WG2 per-row flag: whether the old O needs rescaling before the next value MMA (reduced across the warpgroup with any_sync)

rescale_threshold

skip threshold for small row-max changes: if the new max does not clear it, the kernel keeps the old max and sets acc_scale to exactly 1.0 (8.0)

scale_log2

the softmax scale in log2 units, log2(e)/√d, so P = exp2((S - m) · scale_log2)

acc_scale

per-row rescale factor softmax passes to WG2 through the SMEM mailbox

chunk_start/chunk_end, p_start/p_end

column range of the 32-wide softmax chunk being read / written

The Two MMA Phases#

For each streamed K/V tile, Flash Attention runs two MMA phases with softmax bridging them:

Q, K -> score MMA -> S
S    -> softmax   -> P
P, V -> value MMA -> O

Think of this as a pipeline of three producers in a row.
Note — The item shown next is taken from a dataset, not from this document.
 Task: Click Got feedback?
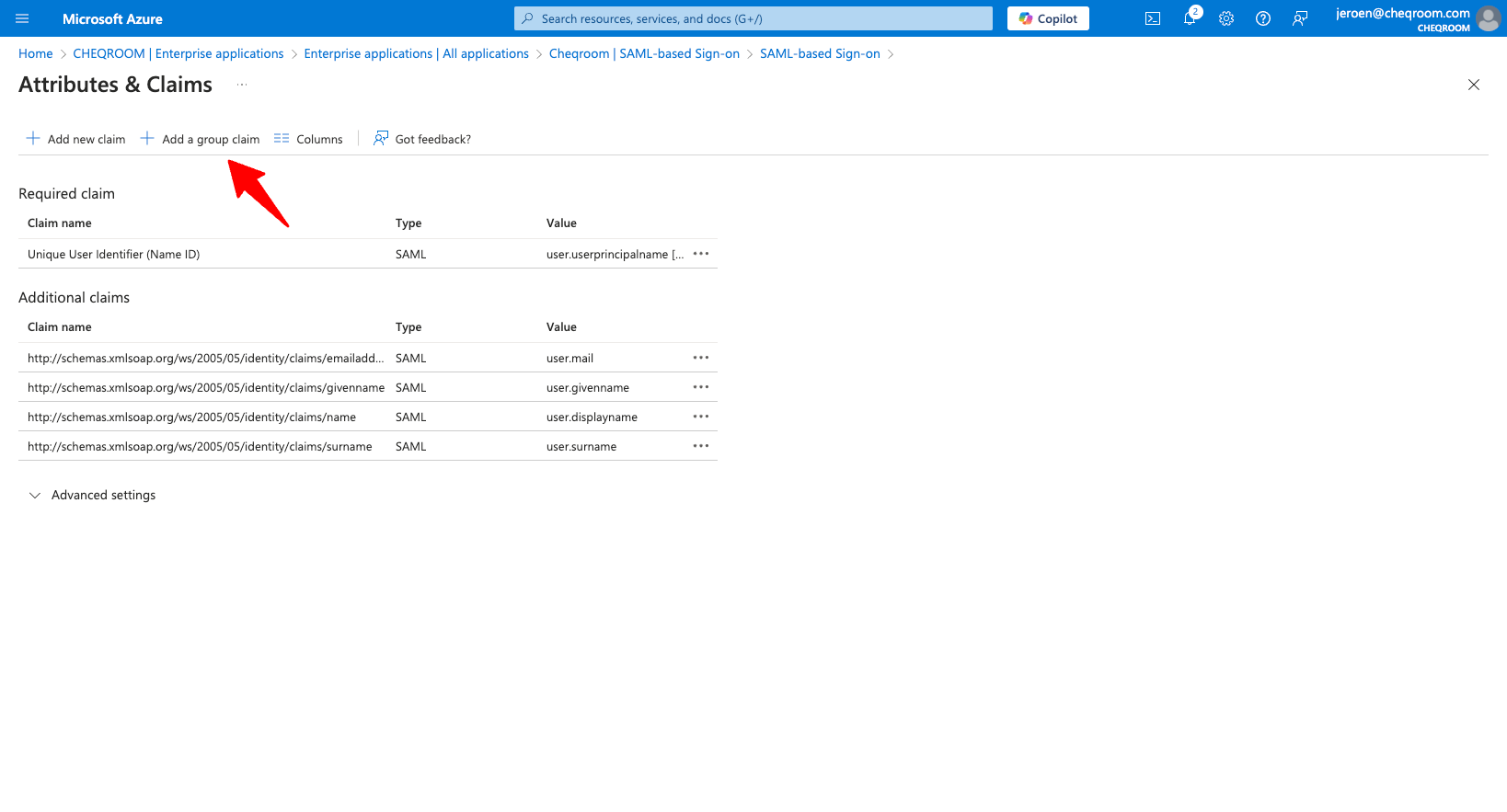tap(422, 139)
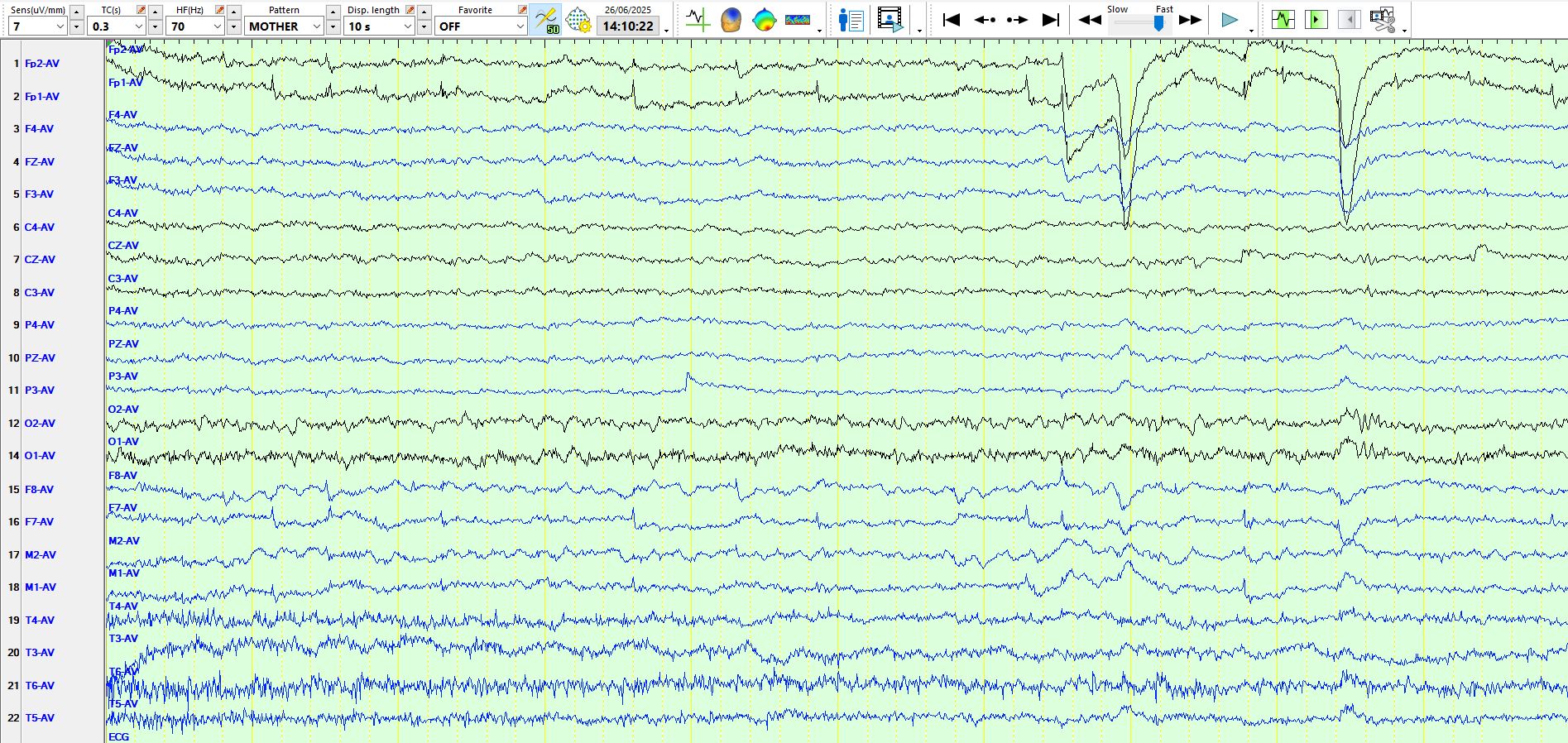Screen dimensions: 1568x743
Task: Open the video and waveform clip tool
Action: [1382, 19]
The first MMA produces the attention scores S, softmax turns S into the numerator P, and the second MMA consumes P to update the output accumulator O. The normalization by row_sum is held back to the epilogue, once every K/V tile has had its say.
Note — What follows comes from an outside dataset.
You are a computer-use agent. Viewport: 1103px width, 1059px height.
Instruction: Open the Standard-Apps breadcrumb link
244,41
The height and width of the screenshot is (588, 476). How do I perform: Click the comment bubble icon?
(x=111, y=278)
Each tile op below gets the same scope / layout / dispatch card we used for the GEMM steps, with one extra line, Handoff, that names the barrier(s) passing the tile to the next role.
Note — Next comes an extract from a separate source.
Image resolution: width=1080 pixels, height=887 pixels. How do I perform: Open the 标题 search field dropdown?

The compute code never speaks in raw TMEM column numbers. Instead the kernel carves its single TMEM allocation into per-stage views (S_region, P_region, O_region) and indexes them by pipeline stage (S_region[q_stage], O_region[i_q], P_region[i_q, 0:K_SPLIT]). Those views are defined with T.TMEMStages in the TMEM Layout and Reuse section; for now it is enough to treat each region as a named slice of the same physical TMEM.

Score MMA#

The first of the two phases is the score MMA, the matmul that opens every K/V iteration. It computes:

\[S = Q_{\text{block}}K_{\text{block}}^{\top}\]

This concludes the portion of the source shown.